Desse modo, surge um sujeito social coletivo, que torna vulnerável o status quo liberal, que tem por fundamento o indivíduo e o mercado. E o discurso oficial (tanto no Brasil

156 como em Portugal) parece ter a função de evitar a fragilidade desse status quo. Por isso utiliza os dispositivos disciplinares, as normas jurídicas como instrumento de construção de um consenso social, a fim de evitar a vulnerabilidade em questão.

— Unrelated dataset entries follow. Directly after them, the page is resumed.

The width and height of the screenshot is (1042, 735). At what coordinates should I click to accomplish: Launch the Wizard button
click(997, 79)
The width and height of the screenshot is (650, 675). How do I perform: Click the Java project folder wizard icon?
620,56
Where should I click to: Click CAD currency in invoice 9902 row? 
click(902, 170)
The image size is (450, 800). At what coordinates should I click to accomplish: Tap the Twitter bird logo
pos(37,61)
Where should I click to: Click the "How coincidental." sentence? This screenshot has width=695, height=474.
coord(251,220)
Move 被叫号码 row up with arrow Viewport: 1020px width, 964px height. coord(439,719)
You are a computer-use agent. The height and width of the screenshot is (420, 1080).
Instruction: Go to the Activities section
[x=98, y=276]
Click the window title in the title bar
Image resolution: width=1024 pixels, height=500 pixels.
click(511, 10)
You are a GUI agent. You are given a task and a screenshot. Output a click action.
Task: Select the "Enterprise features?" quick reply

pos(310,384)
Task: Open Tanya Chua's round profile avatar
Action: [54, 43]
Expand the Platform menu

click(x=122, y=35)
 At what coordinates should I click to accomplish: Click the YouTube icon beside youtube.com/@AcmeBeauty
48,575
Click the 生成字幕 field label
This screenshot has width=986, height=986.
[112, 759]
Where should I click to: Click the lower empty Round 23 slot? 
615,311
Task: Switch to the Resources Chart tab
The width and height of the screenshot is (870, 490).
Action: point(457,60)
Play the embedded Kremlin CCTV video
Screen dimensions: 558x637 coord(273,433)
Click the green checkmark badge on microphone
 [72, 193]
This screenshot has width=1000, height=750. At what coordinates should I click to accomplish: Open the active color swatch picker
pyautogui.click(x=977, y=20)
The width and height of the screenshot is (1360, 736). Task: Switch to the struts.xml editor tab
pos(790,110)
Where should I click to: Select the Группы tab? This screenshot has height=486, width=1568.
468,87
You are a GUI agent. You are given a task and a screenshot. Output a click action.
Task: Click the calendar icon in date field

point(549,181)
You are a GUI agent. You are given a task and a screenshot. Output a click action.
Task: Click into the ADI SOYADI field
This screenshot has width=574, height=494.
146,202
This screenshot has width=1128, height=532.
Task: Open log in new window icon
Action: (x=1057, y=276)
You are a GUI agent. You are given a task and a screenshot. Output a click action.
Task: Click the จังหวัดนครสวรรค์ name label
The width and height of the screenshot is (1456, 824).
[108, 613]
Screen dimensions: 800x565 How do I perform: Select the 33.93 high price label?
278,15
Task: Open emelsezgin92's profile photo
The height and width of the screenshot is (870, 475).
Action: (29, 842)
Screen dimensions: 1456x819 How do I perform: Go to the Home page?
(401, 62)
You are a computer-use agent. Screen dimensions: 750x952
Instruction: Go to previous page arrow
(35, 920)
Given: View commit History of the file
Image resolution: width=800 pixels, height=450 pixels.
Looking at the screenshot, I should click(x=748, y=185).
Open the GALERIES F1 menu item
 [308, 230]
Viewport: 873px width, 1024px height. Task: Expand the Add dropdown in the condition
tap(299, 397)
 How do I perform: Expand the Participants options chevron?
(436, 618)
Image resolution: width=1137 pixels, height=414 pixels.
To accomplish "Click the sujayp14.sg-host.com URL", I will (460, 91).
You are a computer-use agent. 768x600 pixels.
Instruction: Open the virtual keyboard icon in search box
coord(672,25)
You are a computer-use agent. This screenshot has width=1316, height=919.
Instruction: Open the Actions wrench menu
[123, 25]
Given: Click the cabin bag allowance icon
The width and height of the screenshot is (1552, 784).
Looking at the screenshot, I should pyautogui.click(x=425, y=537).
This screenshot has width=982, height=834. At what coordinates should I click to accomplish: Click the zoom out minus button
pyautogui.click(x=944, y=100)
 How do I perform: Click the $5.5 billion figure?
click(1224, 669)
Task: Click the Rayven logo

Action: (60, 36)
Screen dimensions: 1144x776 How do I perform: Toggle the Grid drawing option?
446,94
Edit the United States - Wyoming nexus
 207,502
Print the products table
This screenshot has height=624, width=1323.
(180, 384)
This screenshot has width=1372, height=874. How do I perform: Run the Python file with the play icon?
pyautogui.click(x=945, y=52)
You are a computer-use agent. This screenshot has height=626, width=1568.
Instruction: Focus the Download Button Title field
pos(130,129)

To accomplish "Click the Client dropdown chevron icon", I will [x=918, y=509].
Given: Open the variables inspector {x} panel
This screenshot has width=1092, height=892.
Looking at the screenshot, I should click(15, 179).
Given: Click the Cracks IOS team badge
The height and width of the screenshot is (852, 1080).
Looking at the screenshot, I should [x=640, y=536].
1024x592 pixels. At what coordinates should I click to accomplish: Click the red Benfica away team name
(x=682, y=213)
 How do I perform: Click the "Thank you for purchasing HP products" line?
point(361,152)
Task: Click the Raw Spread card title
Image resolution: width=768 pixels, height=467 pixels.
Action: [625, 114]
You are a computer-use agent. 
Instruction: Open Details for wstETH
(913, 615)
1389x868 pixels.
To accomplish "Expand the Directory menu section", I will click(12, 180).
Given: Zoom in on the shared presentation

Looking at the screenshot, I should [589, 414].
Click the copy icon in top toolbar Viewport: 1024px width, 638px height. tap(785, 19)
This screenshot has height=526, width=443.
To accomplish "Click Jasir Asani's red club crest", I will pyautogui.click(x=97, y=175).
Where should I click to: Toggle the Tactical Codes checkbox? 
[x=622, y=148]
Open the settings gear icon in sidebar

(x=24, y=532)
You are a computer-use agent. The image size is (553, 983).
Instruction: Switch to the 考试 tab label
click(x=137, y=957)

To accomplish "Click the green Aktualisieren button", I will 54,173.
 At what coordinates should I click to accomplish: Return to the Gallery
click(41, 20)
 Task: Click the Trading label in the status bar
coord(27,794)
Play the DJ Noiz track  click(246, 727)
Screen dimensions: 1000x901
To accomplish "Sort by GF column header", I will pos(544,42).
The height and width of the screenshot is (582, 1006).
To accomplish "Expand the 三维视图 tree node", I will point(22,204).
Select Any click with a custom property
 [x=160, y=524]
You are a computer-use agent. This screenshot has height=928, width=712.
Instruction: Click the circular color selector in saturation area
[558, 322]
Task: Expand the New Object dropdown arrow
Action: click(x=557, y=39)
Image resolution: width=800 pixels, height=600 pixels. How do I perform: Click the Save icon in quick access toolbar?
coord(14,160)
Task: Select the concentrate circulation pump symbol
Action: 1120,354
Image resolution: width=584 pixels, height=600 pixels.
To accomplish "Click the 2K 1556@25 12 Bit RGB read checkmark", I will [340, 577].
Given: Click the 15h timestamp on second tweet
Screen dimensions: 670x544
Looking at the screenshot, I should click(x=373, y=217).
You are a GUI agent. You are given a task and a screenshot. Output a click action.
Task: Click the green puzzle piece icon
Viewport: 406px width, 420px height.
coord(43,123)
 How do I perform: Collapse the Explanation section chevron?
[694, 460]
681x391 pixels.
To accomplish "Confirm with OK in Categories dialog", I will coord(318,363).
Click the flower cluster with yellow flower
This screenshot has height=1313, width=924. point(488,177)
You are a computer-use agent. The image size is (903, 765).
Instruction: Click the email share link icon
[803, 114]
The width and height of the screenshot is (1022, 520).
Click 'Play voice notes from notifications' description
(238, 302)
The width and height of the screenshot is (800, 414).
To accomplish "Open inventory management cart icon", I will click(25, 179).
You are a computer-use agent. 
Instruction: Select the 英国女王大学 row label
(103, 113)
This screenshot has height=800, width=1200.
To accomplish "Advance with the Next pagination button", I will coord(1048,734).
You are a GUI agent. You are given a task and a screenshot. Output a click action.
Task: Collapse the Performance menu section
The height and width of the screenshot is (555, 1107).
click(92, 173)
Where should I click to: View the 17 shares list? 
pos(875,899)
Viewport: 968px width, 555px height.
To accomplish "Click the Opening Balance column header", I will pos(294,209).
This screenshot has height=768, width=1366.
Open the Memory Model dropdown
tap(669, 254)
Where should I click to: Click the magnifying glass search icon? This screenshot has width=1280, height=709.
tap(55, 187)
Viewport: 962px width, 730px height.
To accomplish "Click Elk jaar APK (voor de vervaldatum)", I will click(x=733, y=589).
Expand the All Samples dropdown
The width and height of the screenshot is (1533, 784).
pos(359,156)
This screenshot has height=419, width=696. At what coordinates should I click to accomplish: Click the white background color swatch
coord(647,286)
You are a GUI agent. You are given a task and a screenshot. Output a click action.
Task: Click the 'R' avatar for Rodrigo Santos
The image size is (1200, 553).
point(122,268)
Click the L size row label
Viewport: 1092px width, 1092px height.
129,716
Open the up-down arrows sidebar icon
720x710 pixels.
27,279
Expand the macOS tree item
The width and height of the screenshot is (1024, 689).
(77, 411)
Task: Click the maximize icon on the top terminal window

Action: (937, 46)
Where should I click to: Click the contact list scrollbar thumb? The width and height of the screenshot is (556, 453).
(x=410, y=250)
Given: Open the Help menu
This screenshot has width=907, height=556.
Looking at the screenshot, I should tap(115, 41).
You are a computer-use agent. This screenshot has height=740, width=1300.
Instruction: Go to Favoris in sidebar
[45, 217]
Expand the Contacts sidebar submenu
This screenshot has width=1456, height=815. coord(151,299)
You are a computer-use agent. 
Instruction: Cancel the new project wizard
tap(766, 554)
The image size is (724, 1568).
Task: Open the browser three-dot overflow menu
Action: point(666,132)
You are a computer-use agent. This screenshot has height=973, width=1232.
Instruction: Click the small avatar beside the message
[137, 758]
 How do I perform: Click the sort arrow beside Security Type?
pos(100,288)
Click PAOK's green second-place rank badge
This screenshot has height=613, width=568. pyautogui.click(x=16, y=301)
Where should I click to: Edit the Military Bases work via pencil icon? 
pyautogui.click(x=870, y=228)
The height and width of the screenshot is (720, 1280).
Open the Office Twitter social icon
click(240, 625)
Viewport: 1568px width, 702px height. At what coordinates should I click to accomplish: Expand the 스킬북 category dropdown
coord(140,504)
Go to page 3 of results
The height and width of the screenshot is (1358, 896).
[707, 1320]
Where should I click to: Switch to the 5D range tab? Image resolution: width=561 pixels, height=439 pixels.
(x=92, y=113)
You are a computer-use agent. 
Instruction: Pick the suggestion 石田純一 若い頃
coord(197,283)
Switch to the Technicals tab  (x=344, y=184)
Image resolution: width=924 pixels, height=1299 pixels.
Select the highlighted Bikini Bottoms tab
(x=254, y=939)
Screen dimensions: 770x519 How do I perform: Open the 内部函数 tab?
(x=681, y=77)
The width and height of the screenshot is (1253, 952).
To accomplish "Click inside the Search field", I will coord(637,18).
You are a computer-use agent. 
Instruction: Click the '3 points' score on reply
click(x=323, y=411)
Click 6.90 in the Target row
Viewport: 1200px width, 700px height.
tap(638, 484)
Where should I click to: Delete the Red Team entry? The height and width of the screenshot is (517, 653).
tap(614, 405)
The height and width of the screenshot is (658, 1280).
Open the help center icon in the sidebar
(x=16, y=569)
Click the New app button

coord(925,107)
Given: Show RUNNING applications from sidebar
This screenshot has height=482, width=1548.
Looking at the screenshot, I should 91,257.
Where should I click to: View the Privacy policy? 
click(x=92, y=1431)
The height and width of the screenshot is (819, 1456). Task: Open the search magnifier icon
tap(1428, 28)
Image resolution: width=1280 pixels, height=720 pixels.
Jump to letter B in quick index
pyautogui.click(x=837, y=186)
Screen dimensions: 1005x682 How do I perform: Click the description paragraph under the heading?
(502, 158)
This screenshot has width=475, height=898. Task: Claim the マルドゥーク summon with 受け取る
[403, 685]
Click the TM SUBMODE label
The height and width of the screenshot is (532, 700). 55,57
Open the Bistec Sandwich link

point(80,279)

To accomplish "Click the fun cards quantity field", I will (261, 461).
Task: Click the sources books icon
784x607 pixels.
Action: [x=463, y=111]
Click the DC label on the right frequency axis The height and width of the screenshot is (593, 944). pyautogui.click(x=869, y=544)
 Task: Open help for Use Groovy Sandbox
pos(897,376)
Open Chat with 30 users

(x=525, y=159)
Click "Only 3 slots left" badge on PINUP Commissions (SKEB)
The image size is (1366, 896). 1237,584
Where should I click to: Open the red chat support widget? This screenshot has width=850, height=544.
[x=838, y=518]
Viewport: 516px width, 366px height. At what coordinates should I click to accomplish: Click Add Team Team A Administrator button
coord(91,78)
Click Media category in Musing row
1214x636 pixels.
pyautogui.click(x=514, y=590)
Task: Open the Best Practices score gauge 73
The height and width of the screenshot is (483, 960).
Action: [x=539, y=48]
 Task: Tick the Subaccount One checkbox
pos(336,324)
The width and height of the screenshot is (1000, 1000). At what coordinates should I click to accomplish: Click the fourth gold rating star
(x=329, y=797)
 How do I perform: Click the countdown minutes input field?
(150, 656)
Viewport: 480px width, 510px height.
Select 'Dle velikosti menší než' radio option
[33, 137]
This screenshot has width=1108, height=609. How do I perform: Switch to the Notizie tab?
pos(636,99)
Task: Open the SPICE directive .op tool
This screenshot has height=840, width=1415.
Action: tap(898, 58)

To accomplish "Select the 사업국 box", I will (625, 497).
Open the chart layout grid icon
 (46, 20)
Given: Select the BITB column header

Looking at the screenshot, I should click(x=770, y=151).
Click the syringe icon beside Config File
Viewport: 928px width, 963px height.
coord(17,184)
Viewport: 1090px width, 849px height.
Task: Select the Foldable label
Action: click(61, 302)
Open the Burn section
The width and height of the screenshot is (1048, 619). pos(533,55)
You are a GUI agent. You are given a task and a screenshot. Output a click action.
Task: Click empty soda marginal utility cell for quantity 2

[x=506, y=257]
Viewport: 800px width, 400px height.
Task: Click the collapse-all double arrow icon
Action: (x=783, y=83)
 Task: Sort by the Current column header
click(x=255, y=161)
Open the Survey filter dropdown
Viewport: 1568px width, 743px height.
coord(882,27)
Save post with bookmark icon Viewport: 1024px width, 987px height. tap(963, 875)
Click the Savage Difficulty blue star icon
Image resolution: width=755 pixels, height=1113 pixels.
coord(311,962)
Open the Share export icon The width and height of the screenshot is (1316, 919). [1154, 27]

Em suma, por ser pretensamente consensual, o discurso oficial sobre ambiente induz à sociedade um tom conciliatório, ou seja, a postura consensual do Estado não nega a necessidade de medidas concretas e urgentes para a preservação ambiental, mas também apresenta pressupostos, como se fossem igualmente consensuais de que “a preservação da natureza não está condicionada a alterações drásticas nos valores que vêm sendo reeleitos há cinco séculos como constitutivos de nossa identidade” (Fuks, 1992, p.121).

Assim, uma das conseqüências sociais mais prementes é a indução ao conformismo, ou seja, à idéia de que se o Estado não consegue realizar, concretamente e em curto prazo, medidas eficientes, nem os indivíduos nem as instituições terão tal capacidade. Essa concepção é reforçada pelo tom de generalidade do discurso oficial, sem um referente social específico. Mesmo quando se trata de situações particulares, estrategicamente, os representantes do Estado operam, em termos discursivos, no plano genérico, como se o ecologismo não tivesse referências históricas, sociais e econômicas. Com isso o Estado exime-se de grande parte da responsabilidade na degradação ambiental.

Talvez seja por isso, para neutralizar as possíveis atitudes céticas em relação à eficiência do Estado, em termos de política ambiental, que as medidas legais são repetidas, sistematicamente, no discurso oficial. O intuito, certamente, é imprimir na opinião pública a idéia de que o Estado está sendo operante, como se as leis e os regulamentos produzissem efeitos de forma automática.

5.5. Questões relevantes

Os problemas investigados são diversificados, o que impede um mapeamento completo. Seguimos, portanto, a mesma lógica da recategorização aplicada na parte que analisa os temas mais estudados (capítulo 4). Com base nesse procedimento sistemático, optamos por um levantamento de 20 questões, as quais resultaram de uma minuciosa seleção, com base nos seguintes critérios: (a) tema central de estudos publicados (livros ou capítulos, por exemplo); (b) delimitação clara do problema de pesquisa pelos autores; (c) desenvolvimento e consistência analítica; (d) coerência e profundidade da investigação; (e) relevância acadêmica do problema formulado.

Algumas das questões são pertinentes a estudos realizados no Brasil e em Portugal, mas há itens que se restringem a um país. No corpo da análise, esses casos são identificados. A seguir

157 destacamos as 20 questões selecionadas, organizadas do plano mais geral para as abordagens mais específicas. A sistematização dos problemas investigados foi realizada de acordo com o conteúdo e não com a origem geográfica dos estudos.

5.5.1. Questões gerais

No plano mais abrangente foram incluídos os problemas de pesquisa relacionados com opinião pública, atuação do Estado, as relações entre empresariado e meio ambiente, o papel desempenhado pela TV (além do telejornalismo) na disseminação das temáticas ecológicas, inclusive na programação não noticiosa; e a investigação histórica sobre os antecedentes da mediatização do ambiente.